— start —
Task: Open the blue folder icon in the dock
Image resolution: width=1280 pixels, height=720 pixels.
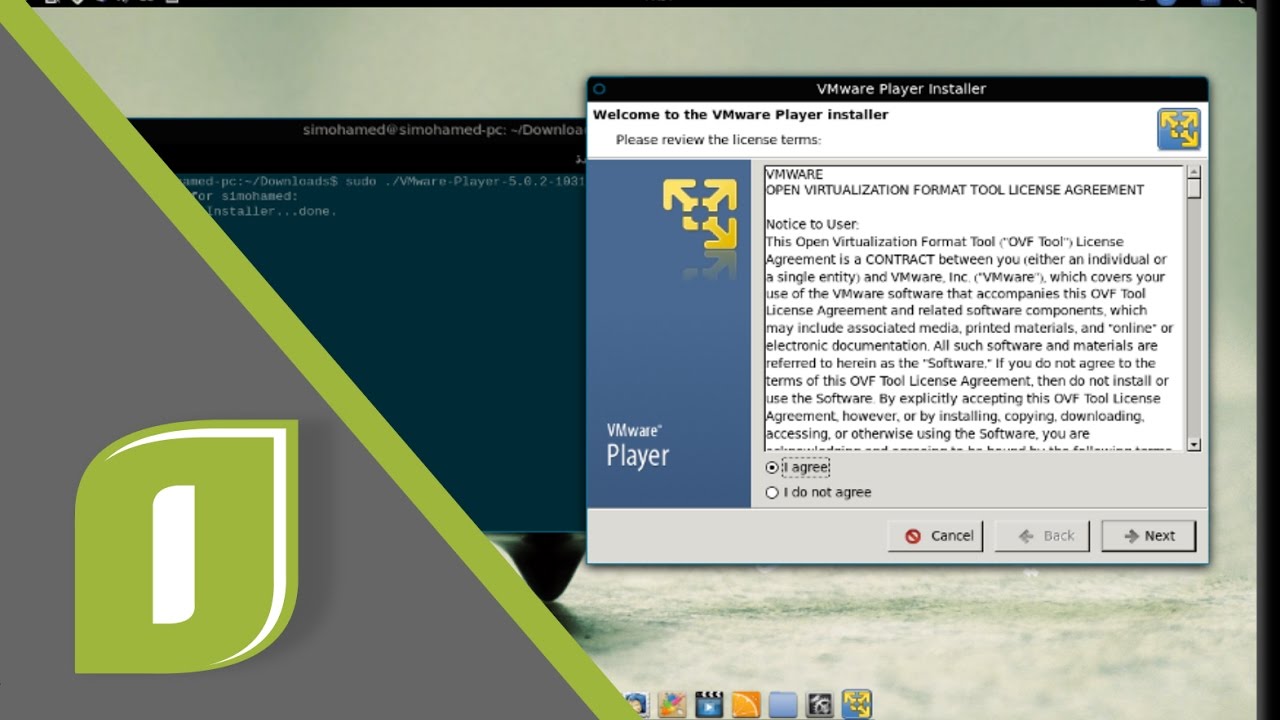Action: [783, 704]
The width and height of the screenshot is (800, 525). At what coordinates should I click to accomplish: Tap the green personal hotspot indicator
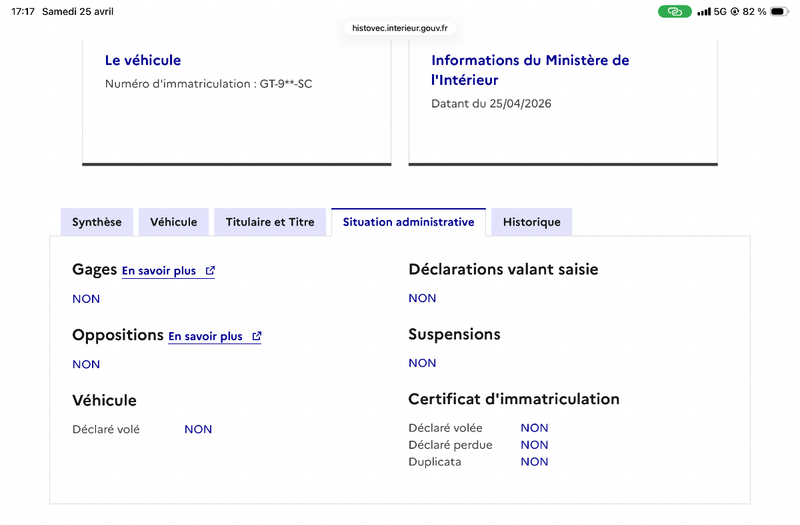[x=674, y=11]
— end —
● YOUR INSTRUCTIONS
Render the listing above as a two-column CSV with the columns instruction and coordinates, one row for each entry in the listing, putting each value in a single quoted field and replacing line breaks with spaces. Leave the pictures out.

● SOLUTION FOR THIS EXERCISE
instruction,coordinates
"Task: Open the blue folder icon in the dock Image resolution: width=1280 pixels, height=720 pixels.","Action: [783, 704]"
"The width and height of the screenshot is (800, 525). At what coordinates should I click to accomplish: Tap the green personal hotspot indicator","[x=674, y=11]"